→ **Passage**:
- - - - -

National Policy 11-203 Process for Exemptive Relief Applications in Multiple Jurisdictions -- application by a reporting issuer for an order under subsection 1(10) of the Securities Act (Ontario) that it is not a reporting issuer -- the filer is a wholly owned subsidiary of another issuer as a result of a plan of arrangement under the Business Corporations Act (Ontario) -- the filer is in default of its obligation to file and deliver its interim financial statements and management's discussion and analysis and the related certifications as required under National Instrument 52-109 Certification of Disclosure in Issuers' Annual and Interim Filings.
Applicable Legislative Provisions
Securities Act, R.S.O. 1990, c. S.5, as am., s. 1(10)(a)(ii).
December 16, 2014
IN THE MATTER OF THE SECURITIES LEGISLATION OF ONTARIO AND ALBERTA (the Jurisdictions) AND IN THE MATTER OF THE PROCESS FOR EXEMPTIVE RELIEF APPLICATIONS IN MULTIPLE JURISDICTIONS AND IN THE MATTER OF BEAR LAKE GOLD LTD. (the Filer)
The securities regulatory authority or regulator in each of the Jurisdictions (the Decision Maker) has received an application from the Filer for a decision under the securities legislation of the Jurisdictions (the Legislation) that the Filer is not a reporting issuer in the Jurisdictions (the Exemptive Relief Sought).

- - - - -

→ **Input rows**:
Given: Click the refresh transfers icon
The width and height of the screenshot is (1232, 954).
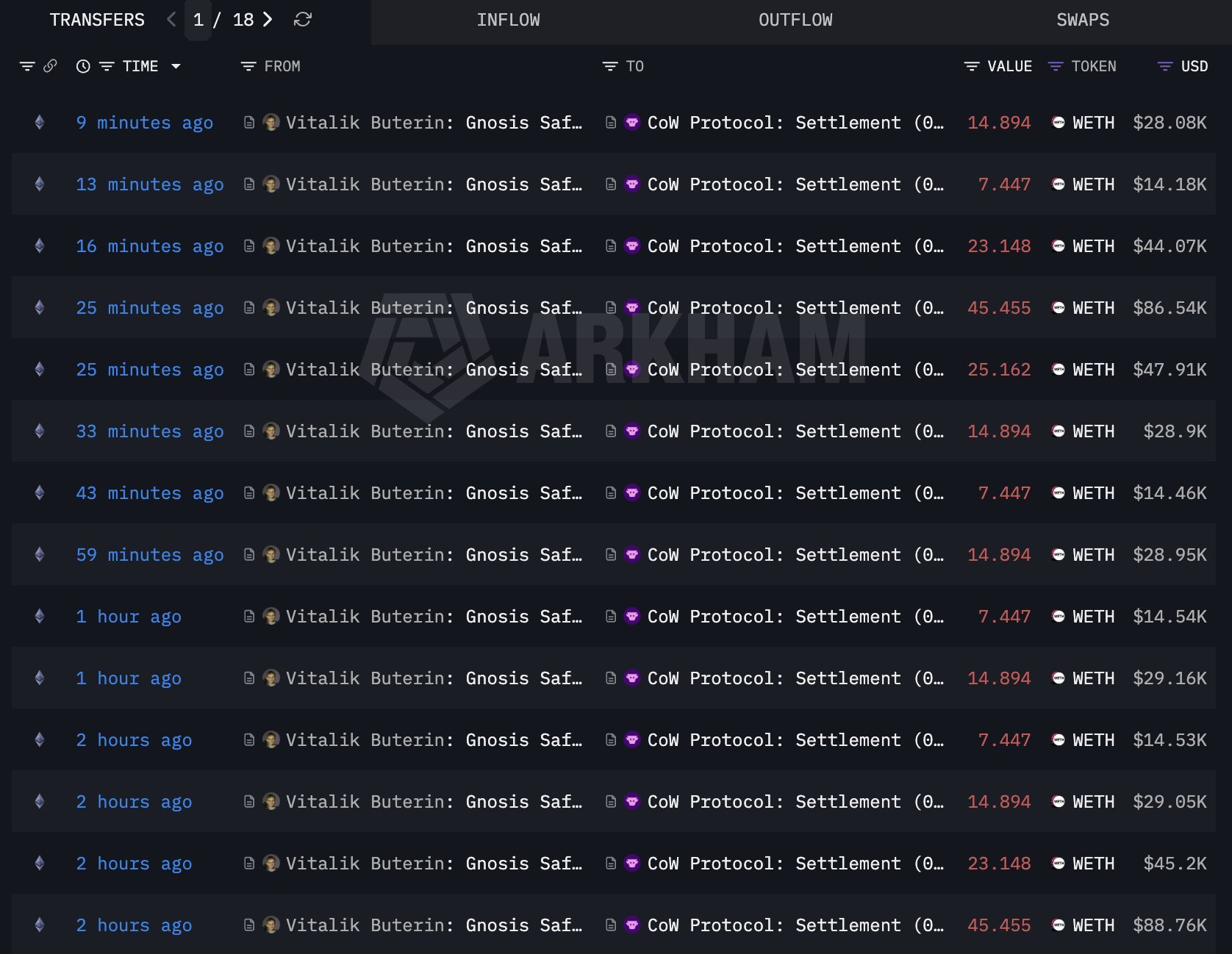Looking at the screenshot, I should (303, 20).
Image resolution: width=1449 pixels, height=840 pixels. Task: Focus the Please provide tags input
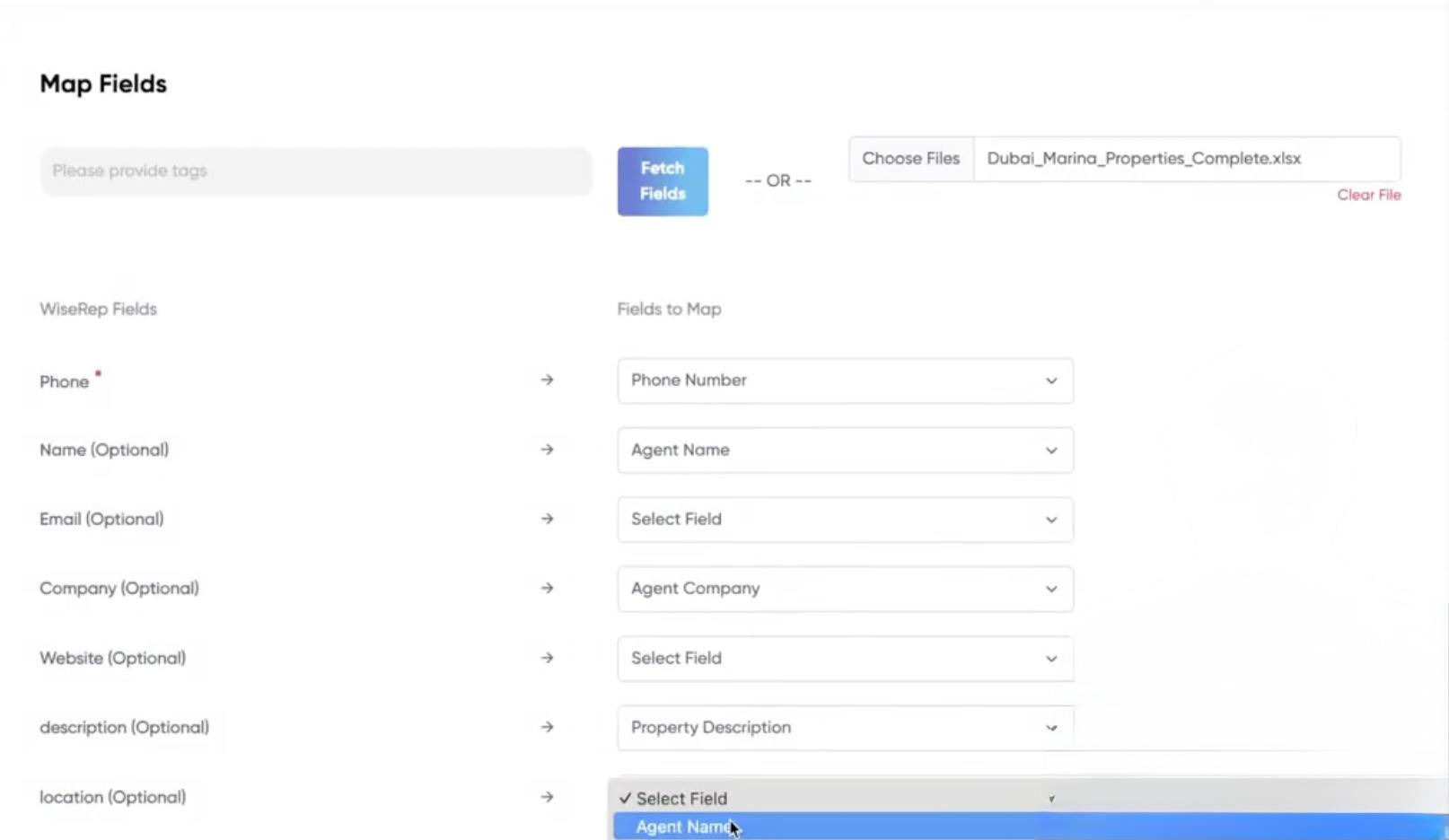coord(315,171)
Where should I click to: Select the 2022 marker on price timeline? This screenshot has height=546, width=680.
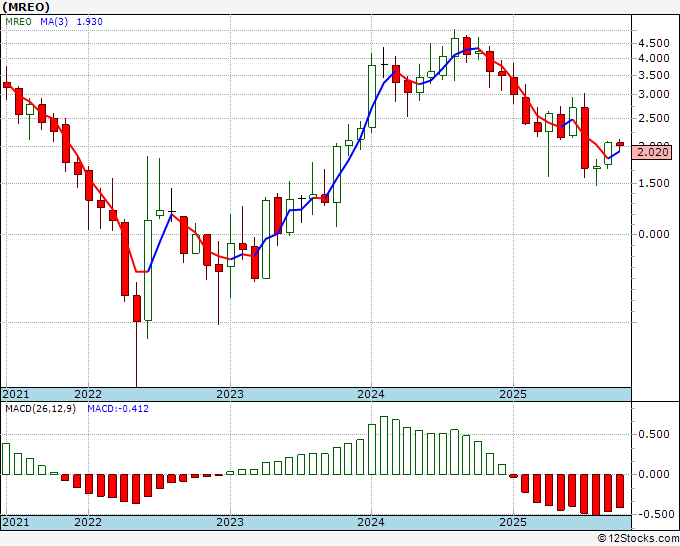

- - - - -

→ **Problems**:
A. Reproduce the exemptive relief decision from "Applicable Legislative Provisions" to "LTD. (the Filer)", swapping in "QUEBEC" wherever "ALBERTA" appears.
B. Copy every line of the listing that follows the exemptive relief decision exactly, from start to finish. Leave the pictures out.

→ **Expected outputs**:
A.
Applicable Legislative Provisions
Securities Act, R.S.O. 1990, c. S.5, as am., s. 1(10)(a)(ii).
December 16, 2014
IN THE MATTER OF THE SECURITIES LEGISLATION OF ONTARIO AND QUEBEC (the Jurisdictions) AND IN THE MATTER OF THE PROCESS FOR EXEMPTIVE RELIEF APPLICATIONS IN MULTIPLE JURISDICTIONS AND IN THE MATTER OF BEAR LAKE GOLD LTD. (the Filer)

B.
Given: Click the refresh transfers icon
The width and height of the screenshot is (1232, 954).
Looking at the screenshot, I should (303, 20).
Image resolution: width=1449 pixels, height=840 pixels. Task: Focus the Please provide tags input
coord(315,171)
Where should I click to: Select the 2022 marker on price timeline? This screenshot has height=546, width=680.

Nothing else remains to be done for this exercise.